Pundits keep telling us that Donald Trump has succeeded thus far by tapping into a deep-seated anger within the electorate. A CBS poll seems to bear this out: Mr. Trump enjoys a double-digit lead among voters who self-identify as angry. No wonder America’s 2016 choice for president has been dubbed “the anger election.”
And Trump isn’t alone. Many of the candidates are either truly angry or are feigning anger for the sake of political expediency. Carla Seaquist says, “The essence of 2016 [is] clear: This election is about anger.” Jennifer Boylan calls this “the Year of the Angry Voter.”

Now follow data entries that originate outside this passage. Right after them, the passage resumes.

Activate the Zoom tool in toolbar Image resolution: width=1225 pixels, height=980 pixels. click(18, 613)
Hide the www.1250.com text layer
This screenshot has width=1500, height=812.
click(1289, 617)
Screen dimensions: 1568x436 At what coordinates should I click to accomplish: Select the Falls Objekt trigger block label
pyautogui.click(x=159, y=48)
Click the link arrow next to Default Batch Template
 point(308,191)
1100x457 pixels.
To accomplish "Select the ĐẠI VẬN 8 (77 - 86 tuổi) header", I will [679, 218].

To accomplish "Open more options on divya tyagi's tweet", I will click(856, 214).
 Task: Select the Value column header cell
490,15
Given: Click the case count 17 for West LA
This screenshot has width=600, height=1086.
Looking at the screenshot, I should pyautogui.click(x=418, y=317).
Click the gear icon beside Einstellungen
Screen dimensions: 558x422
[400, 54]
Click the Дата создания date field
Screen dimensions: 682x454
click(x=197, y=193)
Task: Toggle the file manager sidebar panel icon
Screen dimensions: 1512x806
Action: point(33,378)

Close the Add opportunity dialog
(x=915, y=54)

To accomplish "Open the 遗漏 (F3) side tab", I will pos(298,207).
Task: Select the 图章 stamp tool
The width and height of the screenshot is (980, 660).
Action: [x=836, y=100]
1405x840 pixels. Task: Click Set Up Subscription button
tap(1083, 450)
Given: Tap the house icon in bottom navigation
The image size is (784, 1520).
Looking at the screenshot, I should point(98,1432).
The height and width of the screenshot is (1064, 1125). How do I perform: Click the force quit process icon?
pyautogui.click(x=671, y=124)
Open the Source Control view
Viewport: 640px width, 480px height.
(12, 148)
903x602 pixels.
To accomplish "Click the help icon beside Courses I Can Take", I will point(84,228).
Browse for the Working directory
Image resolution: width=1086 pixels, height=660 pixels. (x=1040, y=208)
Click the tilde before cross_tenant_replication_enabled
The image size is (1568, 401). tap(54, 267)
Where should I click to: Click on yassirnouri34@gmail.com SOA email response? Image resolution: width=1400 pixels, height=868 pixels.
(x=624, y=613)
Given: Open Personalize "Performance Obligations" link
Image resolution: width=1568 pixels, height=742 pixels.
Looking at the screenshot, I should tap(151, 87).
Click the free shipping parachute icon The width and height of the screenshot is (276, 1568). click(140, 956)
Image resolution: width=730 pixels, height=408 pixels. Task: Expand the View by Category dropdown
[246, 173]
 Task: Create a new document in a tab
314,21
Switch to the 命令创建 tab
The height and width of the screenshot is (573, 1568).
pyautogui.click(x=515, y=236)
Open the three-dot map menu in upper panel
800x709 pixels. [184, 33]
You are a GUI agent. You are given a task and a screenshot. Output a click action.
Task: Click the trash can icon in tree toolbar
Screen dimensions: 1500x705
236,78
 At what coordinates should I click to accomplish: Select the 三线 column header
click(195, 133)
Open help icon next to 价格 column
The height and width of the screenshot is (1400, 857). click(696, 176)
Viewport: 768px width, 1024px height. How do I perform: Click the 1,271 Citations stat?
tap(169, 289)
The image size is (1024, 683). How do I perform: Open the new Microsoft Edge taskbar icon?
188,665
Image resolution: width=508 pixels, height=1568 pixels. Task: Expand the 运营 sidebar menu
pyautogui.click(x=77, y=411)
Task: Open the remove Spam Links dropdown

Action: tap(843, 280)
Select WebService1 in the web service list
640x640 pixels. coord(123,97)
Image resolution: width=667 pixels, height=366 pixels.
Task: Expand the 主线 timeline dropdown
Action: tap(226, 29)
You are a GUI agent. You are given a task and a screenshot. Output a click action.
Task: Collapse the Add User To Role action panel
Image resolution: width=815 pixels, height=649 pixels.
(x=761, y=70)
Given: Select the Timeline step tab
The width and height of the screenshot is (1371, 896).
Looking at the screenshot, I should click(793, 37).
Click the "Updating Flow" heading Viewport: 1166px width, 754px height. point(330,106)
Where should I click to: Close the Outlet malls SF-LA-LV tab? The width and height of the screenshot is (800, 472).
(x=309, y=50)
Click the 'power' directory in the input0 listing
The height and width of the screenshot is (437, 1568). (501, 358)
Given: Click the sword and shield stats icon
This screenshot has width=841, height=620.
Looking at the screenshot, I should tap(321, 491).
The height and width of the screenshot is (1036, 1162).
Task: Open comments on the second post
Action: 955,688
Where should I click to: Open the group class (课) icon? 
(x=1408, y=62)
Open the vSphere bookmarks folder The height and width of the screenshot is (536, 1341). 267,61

Anger has its uses. It is profoundly motivational. It gets us up and moving. It energizes us so that we can combat wrong and injustice. That’s what anger is good at. What it is not good at is thinking, reasoning, and figuring things out. Anger is much better at putting a stop to injustice than it is at fostering justice.
If an angry candidate is elected, who’s to say he or she will stop being angry and start governing wisely? It will depend on whether his or her anger is simply a façade to attract angry voters, is genuinely directed at injustice, or is the governing principle of the politician’s own life. If the latter, we are in for trouble.
The Bible presents a nuanced view of anger. We read that God gets angry (or, to be more precise, that God is angry) with sin, evil and injustice. Jesus got angry, and the biblical writers did not try to cover it up. St. Paul wrote, “In your anger do not sin,” which seems to be a reference to an ancient Psalm. But when Paul writes it into Greek he says literally, “Be angry and sin not.” Clearly anger is sometimes appropriate.
But anger can share living space with malice, the desire to hurt another person, and that is always forbidden. When a person acts out of anger, yells and swears or withdraws and avoids, he is trying to hurt someone. He may say that he’s not, but he’s just fooling himself.
I have heard men who push and slap and beat their wives swear that they never meant to hurt them. Nonsense. It is a pure, unadulterated lie. Malice lives in anger’s shadow, and it hurts both the soul of the angry person and the soul of the person who is the object of anger.
This is why Christian writers have been so guarded about anger and so opposed to malice. “Get rid of all bitterness, rage and anger, brawling and slander, along with every form of malice,” says the apostle. “…rid yourselves of all such things as these: anger, rage, malice, slander, and filthy language from your lips.” “A fool gives full vent to his anger, but a wise man keeps himself under control.”
These are but a few examples; the Bible is full of them. Anger is dangerous and must be carefully controlled, while malice is toxic and must be categorically rejected. Anger has a place and a time; malice does not. Anger is necessary, like a starter in a car is necessary, but if it doesn’t shut off when its job is done, something’s going to break.
To the biblical warnings about anger people often say, “But I have a reason to be angry.” Well who doesn’t? You can’t walk down the street without tripping over one. We don’t need another reason to be angry, however convincing it is. We need a reason to put away anger.
The biblical writers give us many: anger does not bring about the good life God desires; anger gets in the way; hurts the soul; leads to evil. Anger opens the door for malice to enter one’s home and relationships; it leaves a person subject to God’s judgment.
If “the year of the angry voter” transitions into the administration of an angry president, our nation is in for trouble. The ancient proverb warns, “Do not make friends with a hot-tempered person, do not associate with one easily angered, or you may learn their ways and get yourself ensnared.” Wouldn’t that also go for electing one?